====== DATA RECORDS

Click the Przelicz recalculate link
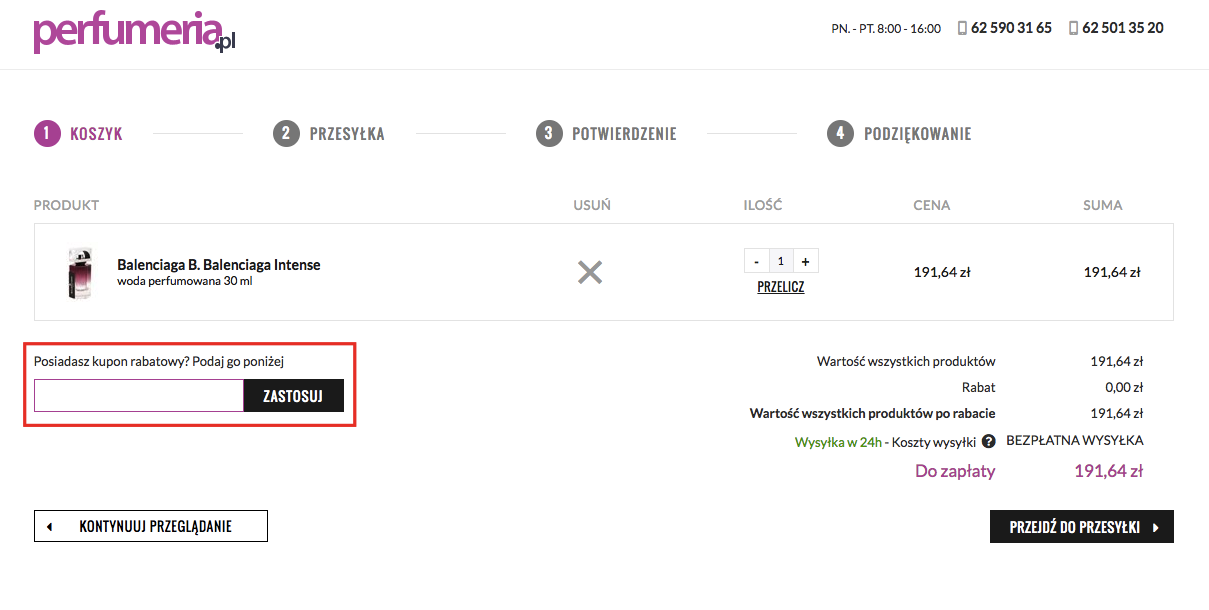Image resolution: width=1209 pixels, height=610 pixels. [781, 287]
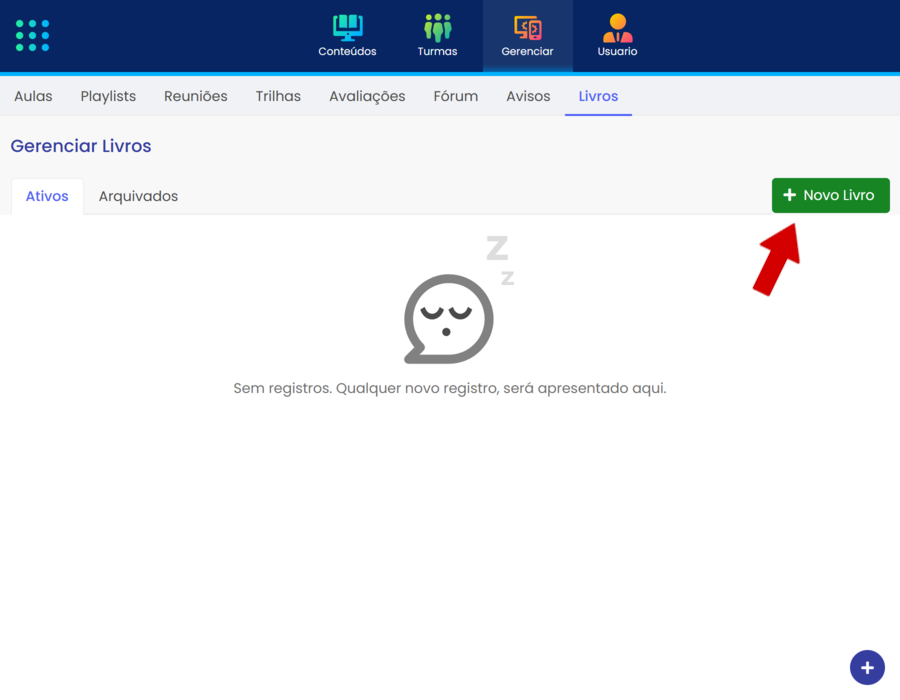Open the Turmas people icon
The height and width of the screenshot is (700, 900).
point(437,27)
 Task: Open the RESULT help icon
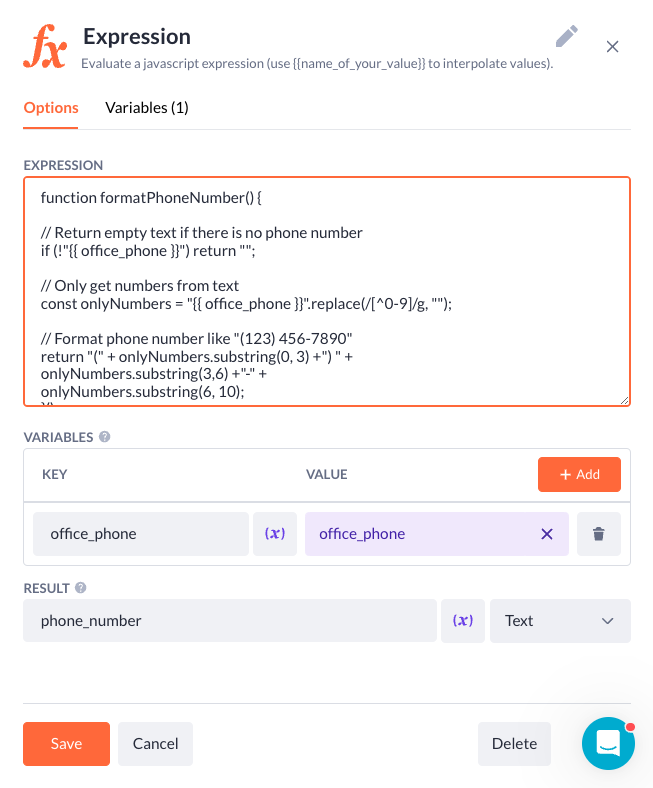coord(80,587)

============

WHAT IS NEEDED:
Write out the records word for word. Pictures stay out.

EXERCISE ANSWER:
Click the Przelicz recalculate link
Image resolution: width=1209 pixels, height=610 pixels. [781, 287]
Open the Turmas people icon
The height and width of the screenshot is (700, 900).
point(437,27)
 Task: Open the RESULT help icon
coord(80,587)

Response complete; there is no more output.